▶ [Saved data entries]

*-*-*

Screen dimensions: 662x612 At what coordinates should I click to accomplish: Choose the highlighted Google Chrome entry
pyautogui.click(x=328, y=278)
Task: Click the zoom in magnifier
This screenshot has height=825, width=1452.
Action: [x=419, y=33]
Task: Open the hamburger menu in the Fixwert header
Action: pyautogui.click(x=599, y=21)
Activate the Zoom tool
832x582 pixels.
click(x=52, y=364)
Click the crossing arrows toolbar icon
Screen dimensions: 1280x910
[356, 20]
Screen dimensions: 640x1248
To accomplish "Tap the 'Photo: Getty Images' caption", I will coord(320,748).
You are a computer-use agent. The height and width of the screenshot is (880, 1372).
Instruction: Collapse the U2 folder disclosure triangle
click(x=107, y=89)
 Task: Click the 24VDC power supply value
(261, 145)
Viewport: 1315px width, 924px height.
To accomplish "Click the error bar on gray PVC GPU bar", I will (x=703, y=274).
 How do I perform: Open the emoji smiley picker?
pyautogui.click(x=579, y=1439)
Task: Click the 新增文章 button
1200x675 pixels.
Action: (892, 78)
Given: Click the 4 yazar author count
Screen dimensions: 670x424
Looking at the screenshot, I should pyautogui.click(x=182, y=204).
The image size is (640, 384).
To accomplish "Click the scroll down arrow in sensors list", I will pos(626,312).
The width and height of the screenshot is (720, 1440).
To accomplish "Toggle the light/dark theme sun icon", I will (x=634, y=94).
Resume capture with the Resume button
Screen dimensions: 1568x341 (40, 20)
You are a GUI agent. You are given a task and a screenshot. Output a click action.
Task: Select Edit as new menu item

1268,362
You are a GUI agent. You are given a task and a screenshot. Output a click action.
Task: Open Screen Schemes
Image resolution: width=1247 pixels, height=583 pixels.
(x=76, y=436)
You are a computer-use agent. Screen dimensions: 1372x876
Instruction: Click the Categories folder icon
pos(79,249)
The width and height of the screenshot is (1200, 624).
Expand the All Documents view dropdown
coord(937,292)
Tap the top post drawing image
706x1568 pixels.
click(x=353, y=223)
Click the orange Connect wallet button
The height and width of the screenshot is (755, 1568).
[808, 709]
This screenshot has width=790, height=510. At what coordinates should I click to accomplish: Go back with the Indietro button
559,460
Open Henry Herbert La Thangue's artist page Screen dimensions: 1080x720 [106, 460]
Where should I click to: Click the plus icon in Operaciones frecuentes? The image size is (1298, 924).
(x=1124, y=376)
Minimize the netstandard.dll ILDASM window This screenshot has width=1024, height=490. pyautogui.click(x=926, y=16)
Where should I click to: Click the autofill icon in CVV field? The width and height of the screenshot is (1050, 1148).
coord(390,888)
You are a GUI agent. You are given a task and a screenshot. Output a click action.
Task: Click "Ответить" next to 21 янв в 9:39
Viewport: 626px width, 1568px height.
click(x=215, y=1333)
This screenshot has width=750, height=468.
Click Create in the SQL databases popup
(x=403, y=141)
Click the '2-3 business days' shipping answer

*-*-*

▶ [What is needed] Nothing but the lines from the line containing "This screenshot has width=790, height=510." through the final line of the entries should appear in your answer, copied exactly.

▶ [Exercise solution]
This screenshot has width=790, height=510. At what coordinates should I click to accomplish: Go back with the Indietro button
559,460
Open Henry Herbert La Thangue's artist page Screen dimensions: 1080x720 [106, 460]
Where should I click to: Click the plus icon in Operaciones frecuentes? The image size is (1298, 924).
(x=1124, y=376)
Minimize the netstandard.dll ILDASM window This screenshot has width=1024, height=490. pyautogui.click(x=926, y=16)
Where should I click to: Click the autofill icon in CVV field? The width and height of the screenshot is (1050, 1148).
coord(390,888)
You are a GUI agent. You are given a task and a screenshot. Output a click action.
Task: Click "Ответить" next to 21 янв в 9:39
Viewport: 626px width, 1568px height.
click(x=215, y=1333)
This screenshot has width=750, height=468.
Click Create in the SQL databases popup
(x=403, y=141)
Click the '2-3 business days' shipping answer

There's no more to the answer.